2.1. Porter’s 5 forces analysis
2.1.1. Bargaining power of suppliers
Cadbury has around 40,000 direct and indirect suppliers worldwide and each supplier accounts for only ten percent of raw material purchases. Ghana (West Africa), Ecuador, Venezuela, Queensland (Australia), India, and Indonesia are considered as major Cadbury’s sourcing destinations for sugar, cocoa beans, and cocoa butter (BCS, 2019). As there is a large number of suppliers available to Cadbury, so bargaining power of suppliers is low. The Cadbury’s Cocoa Life partnership and industry’s reliance on complex agro-business supply chain further strengthen Cadbury’s position, and it is in well position to purchase inputs for cheaper and more in bulk than medium-level businesses (Egebjerg, 2016).

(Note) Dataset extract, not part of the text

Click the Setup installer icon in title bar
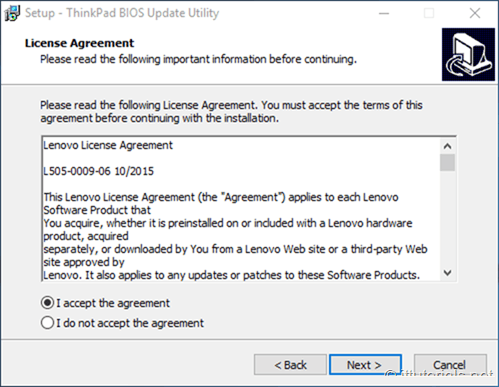 [x=12, y=13]
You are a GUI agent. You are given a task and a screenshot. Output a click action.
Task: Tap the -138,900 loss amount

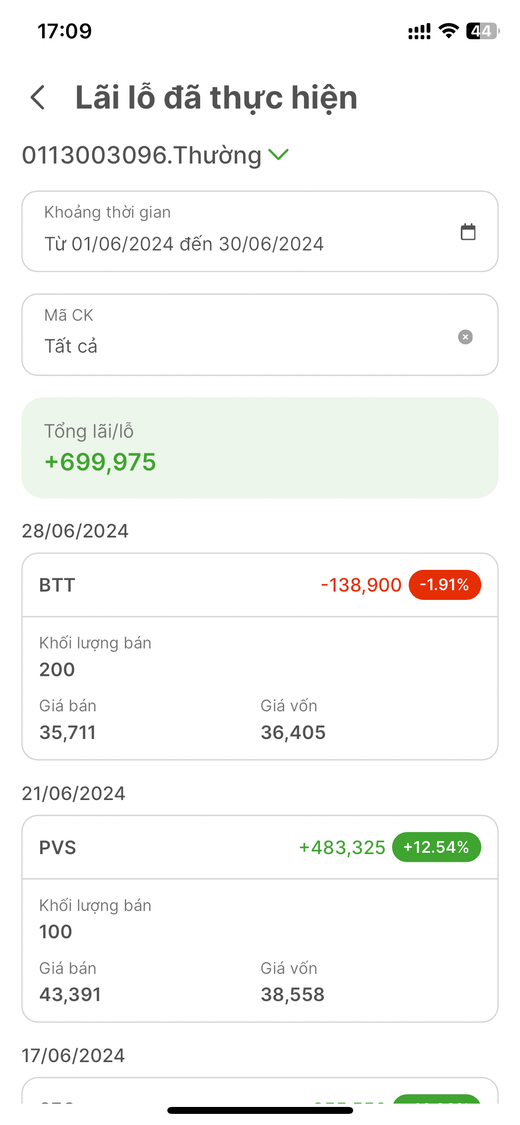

2.1.2. Bargaining power of buyers
Cadbury’s buyers are categorized into retailers (like Tesco, Metro Group, 7Eleven, Lidl, Carrefour, Costco, and Asda) and end-consumers. Previously, Cadbury had greater power as it was one of the largest confectionery brands in the world, and consumers were involved in impulsive buying of chocolates due to gift positioning (Del & Samoggia, 2020) but now the competition has significantly increased in the confectionery market for shelf space and there is the large number of rivals that are offering similar products at affordable prices, so the purchasing power of buyers has become increased. Moreover, the increasing incidents of product recall and rising health awareness are altering end-consumers’ preferences and ultimately lowering their switching cost to move towards more ethical and socially responsible brands (Mehmet, 2019).
2.1.3. Competitive rivalry
Competition has become intense in the confectionery industry with the presence of the large number of national, regional, and international brands. The global confectionery industry is currently dominated by well-established brands like Mars-Wrigley’s, Nestle, Hershey’s, Ferrero, and Mondelez International-Cadbury (as shown in below graph). Due to stiff competition, there are ongoing price wars between confectionery brands. Like Cadbury, other major confectionery brands are also investing heavily on research and developments to effectively compete in terms of quality and flavor of chocolates and other related products. As product lines are also similar and they are available at the same retail outlets, so competitive rivalry is considered strong among existing players (Mordor Intelligence, 2020; Wunsch, 2021).
2.1.4. Threat of new entrants
The above graph shows the global market share of leading confectionery brands. According to statistical reports, the confectionery market is rapidly growing as the total market value of global confectionery is reported as 210.3 billion dollars in 2019, which is estimated to reach 270.5 billion dollars by 2027 (Hershey Kisses, 2020; Allied Market Research, 2020). Thus, it would be difficult for new businesses to enter into this highly competitive and crowded marketplace and capture market share because such well-established confectionery brands have already gained considerable brand recognition and built trust among customers, and they have an extensive distribution network. Furthermore, other barriers of entry in the form of high initial investment cost, strict foreign investment policies, and high cultural differences also indicate that threat of new entrants is low.
2.1.5. Threat of substitutes
Threat of substitutes is moderately high as there are the number of substitutes emerging in the market to substitute chocolate and other related confectionery products, such as- fruit bars, cereal bars, savoury snacks, non-chocolate snacks and frozen dairy products. Due to increasing health awareness, there is the likelihood that customers can move towards healthier alternative options/substitute products (Komiljonovna & Babadjanovich, 2019).